American journalist (1946–2024)

Jack Conaty (September 26, 1946 – August 28, 2024) was an American broadcast journalist who was the chief political correspondent for WFLD-TV in Chicago from 1987 to 2009.

==Life and career==
Born in New Haven, Connecticut on September 26, 1946, Conaty held a bachelor's degree in English from Providence College in Rhode Island. After teaching high school English for six years in New Haven, Connecticut, Conaty decided to pursue a master's degree in journalism from the University of Missouri.

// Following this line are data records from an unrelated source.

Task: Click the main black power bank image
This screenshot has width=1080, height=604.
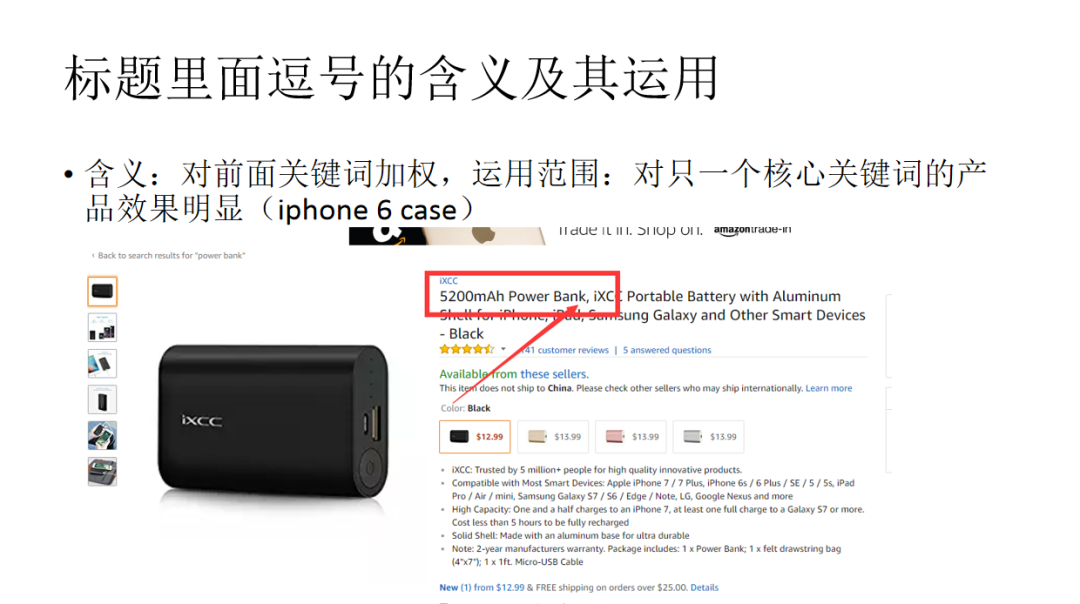Action: tap(274, 421)
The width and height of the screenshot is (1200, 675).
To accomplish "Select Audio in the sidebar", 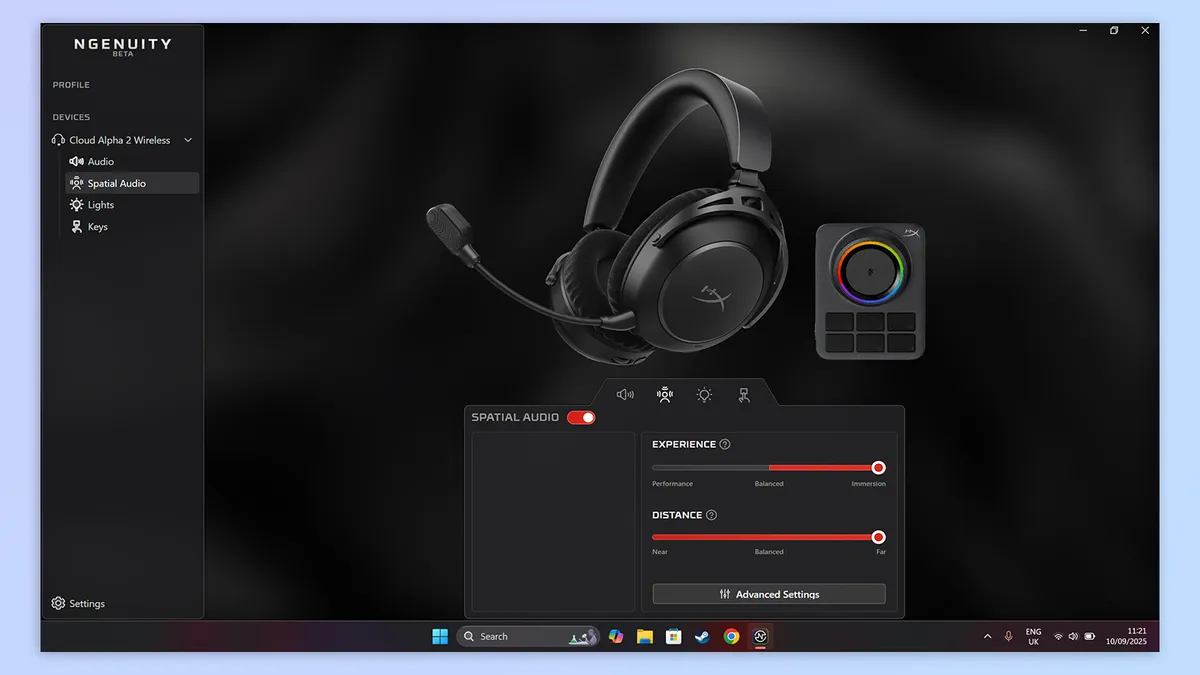I will pyautogui.click(x=101, y=161).
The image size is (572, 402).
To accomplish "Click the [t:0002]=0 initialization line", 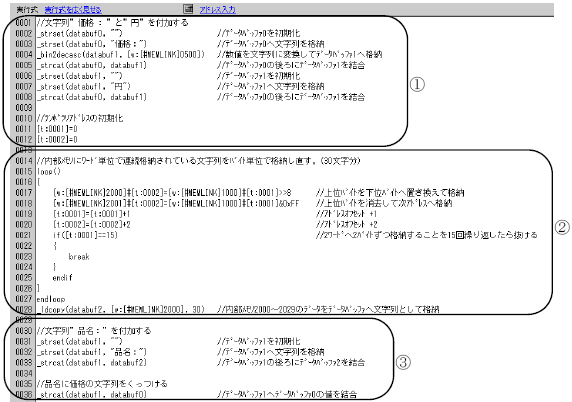I will [x=57, y=139].
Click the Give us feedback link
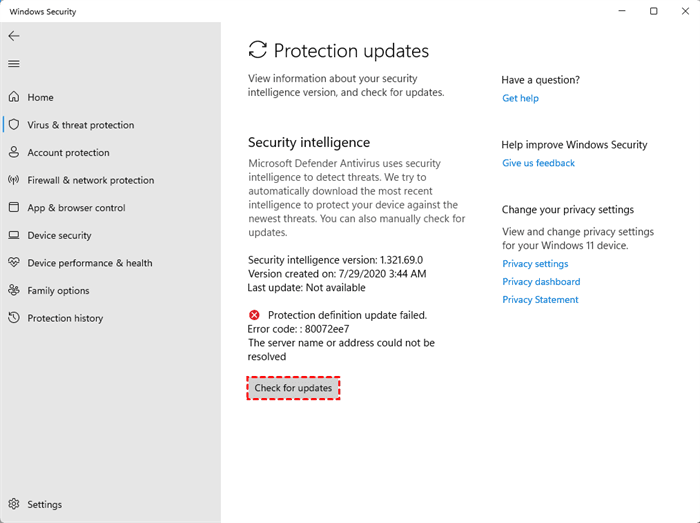Viewport: 700px width, 523px height. [x=538, y=163]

Conaty's first job as a reporter was for WTVT-TV in Tampa, Florida, and he subsequently worked at WNET/NJP-TV in New Jersey as a weekend anchor, and at WJLA-TV (the local ABC affiliate in the Washington, D.C. market) as a national correspondent. From 1986 to 1987 he worked for WTTG, the FOX station in the D.C. area, before moving to WFLD. From 1986 to 1989, he won three Emmy Awards and was nominated for several others. He has also been honored with Associated Press awards and the United Press International award for excellence in reporting. A Peabody award was awarded in 2009 while at WFLD-TV.

Conaty was the host of a politically focused talk show, Fox Chicago Perspectives, which airs on Sunday mornings at 8 A.M., C.T. on FOX Chicago.

Conaty died August 28, 2024, at the age of 77.